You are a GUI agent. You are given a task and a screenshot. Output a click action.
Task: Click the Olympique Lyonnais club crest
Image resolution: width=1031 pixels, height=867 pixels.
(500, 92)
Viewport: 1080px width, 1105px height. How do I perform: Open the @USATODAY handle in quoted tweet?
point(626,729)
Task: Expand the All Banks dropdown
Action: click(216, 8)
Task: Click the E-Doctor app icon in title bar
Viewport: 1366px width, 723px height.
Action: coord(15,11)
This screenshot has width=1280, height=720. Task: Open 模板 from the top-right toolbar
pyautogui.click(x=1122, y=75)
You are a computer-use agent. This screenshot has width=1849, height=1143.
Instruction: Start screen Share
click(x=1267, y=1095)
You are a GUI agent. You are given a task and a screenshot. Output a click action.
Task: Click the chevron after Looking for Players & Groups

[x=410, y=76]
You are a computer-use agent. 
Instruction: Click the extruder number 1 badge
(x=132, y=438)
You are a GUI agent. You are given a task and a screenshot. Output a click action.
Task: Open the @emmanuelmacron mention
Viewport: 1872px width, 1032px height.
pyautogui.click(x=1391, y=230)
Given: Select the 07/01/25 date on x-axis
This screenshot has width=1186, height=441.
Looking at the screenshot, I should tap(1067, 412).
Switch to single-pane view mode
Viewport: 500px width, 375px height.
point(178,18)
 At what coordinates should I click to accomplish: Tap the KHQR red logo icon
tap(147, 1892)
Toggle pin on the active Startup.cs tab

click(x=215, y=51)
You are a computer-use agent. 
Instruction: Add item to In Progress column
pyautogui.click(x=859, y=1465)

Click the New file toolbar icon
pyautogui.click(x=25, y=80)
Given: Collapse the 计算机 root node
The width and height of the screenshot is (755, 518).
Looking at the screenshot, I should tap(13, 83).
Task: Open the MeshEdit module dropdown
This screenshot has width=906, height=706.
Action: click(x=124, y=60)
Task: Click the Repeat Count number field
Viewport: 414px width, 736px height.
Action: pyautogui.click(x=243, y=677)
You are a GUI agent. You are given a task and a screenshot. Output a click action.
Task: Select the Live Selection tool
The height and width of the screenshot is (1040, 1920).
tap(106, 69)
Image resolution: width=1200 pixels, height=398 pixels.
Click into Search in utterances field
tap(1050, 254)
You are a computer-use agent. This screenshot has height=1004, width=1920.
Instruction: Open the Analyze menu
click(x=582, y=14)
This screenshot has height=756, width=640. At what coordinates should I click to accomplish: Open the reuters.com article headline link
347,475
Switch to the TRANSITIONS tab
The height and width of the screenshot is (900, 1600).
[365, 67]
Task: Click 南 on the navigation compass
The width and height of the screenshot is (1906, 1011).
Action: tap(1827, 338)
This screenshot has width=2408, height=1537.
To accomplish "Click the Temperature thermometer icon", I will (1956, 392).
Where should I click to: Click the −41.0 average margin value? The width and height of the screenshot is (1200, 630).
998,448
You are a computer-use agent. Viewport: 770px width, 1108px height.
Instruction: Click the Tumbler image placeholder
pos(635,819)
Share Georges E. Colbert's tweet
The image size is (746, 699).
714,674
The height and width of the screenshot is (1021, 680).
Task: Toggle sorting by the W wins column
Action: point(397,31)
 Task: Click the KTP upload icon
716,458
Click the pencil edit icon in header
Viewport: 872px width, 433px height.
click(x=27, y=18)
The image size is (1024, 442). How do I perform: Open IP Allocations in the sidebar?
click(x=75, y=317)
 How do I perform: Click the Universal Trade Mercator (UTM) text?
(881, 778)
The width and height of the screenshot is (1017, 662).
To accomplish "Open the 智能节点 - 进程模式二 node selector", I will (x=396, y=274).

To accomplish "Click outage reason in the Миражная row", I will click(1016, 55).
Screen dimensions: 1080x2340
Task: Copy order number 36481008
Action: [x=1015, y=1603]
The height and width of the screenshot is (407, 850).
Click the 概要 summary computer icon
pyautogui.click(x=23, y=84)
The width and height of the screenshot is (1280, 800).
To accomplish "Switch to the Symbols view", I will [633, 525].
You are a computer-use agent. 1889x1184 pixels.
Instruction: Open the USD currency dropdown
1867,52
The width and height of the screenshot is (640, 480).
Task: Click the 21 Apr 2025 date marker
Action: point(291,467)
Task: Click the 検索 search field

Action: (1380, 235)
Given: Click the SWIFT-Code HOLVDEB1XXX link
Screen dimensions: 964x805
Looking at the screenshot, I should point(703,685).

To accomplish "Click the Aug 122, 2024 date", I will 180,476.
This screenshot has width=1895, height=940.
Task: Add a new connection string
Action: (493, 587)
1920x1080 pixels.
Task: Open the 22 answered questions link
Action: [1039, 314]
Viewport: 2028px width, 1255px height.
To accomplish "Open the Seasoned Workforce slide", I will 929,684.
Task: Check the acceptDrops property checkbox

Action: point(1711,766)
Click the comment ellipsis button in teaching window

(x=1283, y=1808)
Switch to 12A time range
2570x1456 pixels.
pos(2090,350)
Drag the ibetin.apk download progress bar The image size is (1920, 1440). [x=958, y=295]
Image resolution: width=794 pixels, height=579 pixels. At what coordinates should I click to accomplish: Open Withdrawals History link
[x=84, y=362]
********************
◆ REQUIREMENT: Copy out the whole listing above word for word, from its first line to its last.

◆ WRITTEN ANSWER:
You are a GUI agent. You are given a task and a screenshot. Output a click action.
Task: Click the Olympique Lyonnais club crest
Image resolution: width=1031 pixels, height=867 pixels.
(500, 92)
Viewport: 1080px width, 1105px height. How do I perform: Open the @USATODAY handle in quoted tweet?
point(626,729)
Task: Expand the All Banks dropdown
Action: click(216, 8)
Task: Click the E-Doctor app icon in title bar
Viewport: 1366px width, 723px height.
Action: coord(15,11)
This screenshot has width=1280, height=720. Task: Open 模板 from the top-right toolbar
pyautogui.click(x=1122, y=75)
You are a computer-use agent. This screenshot has width=1849, height=1143.
Instruction: Start screen Share
click(x=1267, y=1095)
You are a GUI agent. You are given a task and a screenshot. Output a click action.
Task: Click the chevron after Looking for Players & Groups

[x=410, y=76]
You are a computer-use agent. 
Instruction: Click the extruder number 1 badge
(x=132, y=438)
You are a GUI agent. You are given a task and a screenshot. Output a click action.
Task: Open the @emmanuelmacron mention
Viewport: 1872px width, 1032px height.
pyautogui.click(x=1391, y=230)
Given: Select the 07/01/25 date on x-axis
This screenshot has width=1186, height=441.
Looking at the screenshot, I should tap(1067, 412).
Switch to single-pane view mode
Viewport: 500px width, 375px height.
point(178,18)
 At what coordinates should I click to accomplish: Tap the KHQR red logo icon
tap(147, 1892)
Toggle pin on the active Startup.cs tab

click(x=215, y=51)
You are a computer-use agent. 
Instruction: Add item to In Progress column
pyautogui.click(x=859, y=1465)

Click the New file toolbar icon
pyautogui.click(x=25, y=80)
Given: Collapse the 计算机 root node
The width and height of the screenshot is (755, 518).
Looking at the screenshot, I should tap(13, 83).
Task: Open the MeshEdit module dropdown
This screenshot has width=906, height=706.
Action: click(x=124, y=60)
Task: Click the Repeat Count number field
Viewport: 414px width, 736px height.
Action: pyautogui.click(x=243, y=677)
You are a GUI agent. You are given a task and a screenshot. Output a click action.
Task: Select the Live Selection tool
The height and width of the screenshot is (1040, 1920).
tap(106, 69)
Image resolution: width=1200 pixels, height=398 pixels.
Click into Search in utterances field
tap(1050, 254)
You are a computer-use agent. This screenshot has height=1004, width=1920.
Instruction: Open the Analyze menu
click(x=582, y=14)
This screenshot has height=756, width=640. At what coordinates should I click to accomplish: Open the reuters.com article headline link
347,475
Switch to the TRANSITIONS tab
The height and width of the screenshot is (900, 1600).
[365, 67]
Task: Click 南 on the navigation compass
The width and height of the screenshot is (1906, 1011).
Action: tap(1827, 338)
This screenshot has width=2408, height=1537.
To accomplish "Click the Temperature thermometer icon", I will (1956, 392).
Where should I click to: Click the −41.0 average margin value? The width and height of the screenshot is (1200, 630).
998,448
You are a computer-use agent. Viewport: 770px width, 1108px height.
Instruction: Click the Tumbler image placeholder
pos(635,819)
Share Georges E. Colbert's tweet
The image size is (746, 699).
714,674
The height and width of the screenshot is (1021, 680).
Task: Toggle sorting by the W wins column
Action: point(397,31)
 Task: Click the KTP upload icon
716,458
Click the pencil edit icon in header
Viewport: 872px width, 433px height.
click(x=27, y=18)
The image size is (1024, 442). How do I perform: Open IP Allocations in the sidebar?
click(x=75, y=317)
 How do I perform: Click the Universal Trade Mercator (UTM) text?
(881, 778)
The width and height of the screenshot is (1017, 662).
To accomplish "Open the 智能节点 - 进程模式二 node selector", I will (x=396, y=274).

To accomplish "Click outage reason in the Миражная row", I will click(1016, 55).
Screen dimensions: 1080x2340
Task: Copy order number 36481008
Action: [x=1015, y=1603]
The height and width of the screenshot is (407, 850).
Click the 概要 summary computer icon
pyautogui.click(x=23, y=84)
The width and height of the screenshot is (1280, 800).
To accomplish "Switch to the Symbols view", I will [633, 525].
You are a computer-use agent. 1889x1184 pixels.
Instruction: Open the USD currency dropdown
1867,52
The width and height of the screenshot is (640, 480).
Task: Click the 21 Apr 2025 date marker
Action: point(291,467)
Task: Click the 検索 search field

Action: (1380, 235)
Given: Click the SWIFT-Code HOLVDEB1XXX link
Screen dimensions: 964x805
Looking at the screenshot, I should point(703,685).

To accomplish "Click the Aug 122, 2024 date", I will 180,476.
This screenshot has width=1895, height=940.
Task: Add a new connection string
Action: (493, 587)
1920x1080 pixels.
Task: Open the 22 answered questions link
Action: [1039, 314]
Viewport: 2028px width, 1255px height.
To accomplish "Open the Seasoned Workforce slide", I will 929,684.
Task: Check the acceptDrops property checkbox

Action: point(1711,766)
Click the comment ellipsis button in teaching window

(x=1283, y=1808)
Switch to 12A time range
2570x1456 pixels.
pos(2090,350)
Drag the ibetin.apk download progress bar The image size is (1920, 1440). [x=958, y=295]
Image resolution: width=794 pixels, height=579 pixels. At what coordinates should I click to accomplish: Open Withdrawals History link
[x=84, y=362]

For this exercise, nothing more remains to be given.